Bail Act 1985 Section 17; Summary Offences Act 1953 Section 74; Sentencing Act 2017 Section 39, referred to.

BRADY v POLICE
[2018] SASC 129

  1. HER HONOUR:       The appellant, Tyson Brady, appeals a sentence imposed in the Adelaide Magistrates Court on 4 July 2018. The appellant requires an extension of time within which to file the notice of appeal.  That application is not opposed and accordingly the appellant is granted until 1 August 2018 to file the notice.

  2. The appellant had been charged with one count of failing to comply with a condition of a bail agreement on 24 December 2017 contrary to s.17 of the Bail Act 1985 (SA) and one count of stating false details on 3 March 2018 contrary to s.74 of the Summary Offences Act 1953 (SA). The penalties prescribed by those sections are a maximum penalty of two years imprisonment or a fine of $10,000 in respect of the Bail Act 1985 offence and a maximum fine of 1,250 or imprisonment for three months in respect of the stating false details.

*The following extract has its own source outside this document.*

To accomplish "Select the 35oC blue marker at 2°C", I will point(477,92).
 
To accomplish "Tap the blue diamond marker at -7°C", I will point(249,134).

  3. The Magistrate recorded a conviction in both matters and backdated the sentence to 3 March 2018. The appellant complains that he was entitled to a discount of up to 30% pursuant to s.39 of the Sentencing Act2017 (SA). The Magistrate's remarks were very brief and did not mention anything about a discount. His Honour remarked on the seriousness of the breach of bail involving as it did cutting off a home detention bracelet the appellant was wearing or was required to wear as a condition of the bail agreement and moving away from premises where he was required to reside at all times.

  4. The appellant's guilty pleas were entered more than four weeks after the appellant's first appearance on 5 March 2018 but before commencement of the trial. No trial date had been set. Accordingly, the discretion in s.39 of the Sentencing Act 2017 was enlivened.

  5. There is no issue on appeal that the failure of the Magistrate to say anything about a discount in the circumstances of this case leads to the conclusion that an error may be inferred on the basis that the Magistrate failed to have regard to a relevant consideration.  The Crown solicitor has conceded the point.  It is thus necessary to exercise the discretion afresh and re-sentence the appellant.

  6. The appellant is a 20 year old Aboriginal man. It is obvious from the nature of these offences that he had been in custody and was on remand on home detention bail for a count of alleged aggravated robbery and aggravated assault.  Since the commission of these offences I am told he has pleaded guilty in the District Court to the attempted aggravated robbery and aggravated assault and now awaits sentencing in that court.  I have also been informed this morning that there is a further matter of an aggravated criminal trespass allegation which is languishing in the Magistrates Court at the moment and may well be brought up to be determined at the same time as the District Court Judge determines sentence on the other matters. I would add that makes a lot of plain commonsense to me.

  7. Turning to the matter at hand, I note the circumstances in which the appellant committed these two offences.  In my view they are serious examples of offences of their kind in light of the actual allegation that he cut off a bracelet whilst on home detention.  As such, there is an element of deterrence required in any sentence I impose.  I cannot therefore accede to counsel for the appellant's request that the Court not impose any sentence, that would not be right. However, in light of the very appropriate and fair concession by counsel for the Crown Solicitor that the sentence imposed by the Magistrate originally was at the upper end of the penalty range, I intend to exercise a degree of leniency in resentencing. 

  8. In my view, the offending was serious. The appellant absconded from home detention for a period of two months which aggravated it and also he aggravated it by lying about his personal details in an attempt to avoid arrest from the police who eventually did catch up with him.  Nevertheless, I consider that a starting point of three months would be appropriate for both offences. Applying a discount of 30% to that, my calculations make a sentence of two months and four days.  Two months and four days is the sentence backdated to 3 March 2018.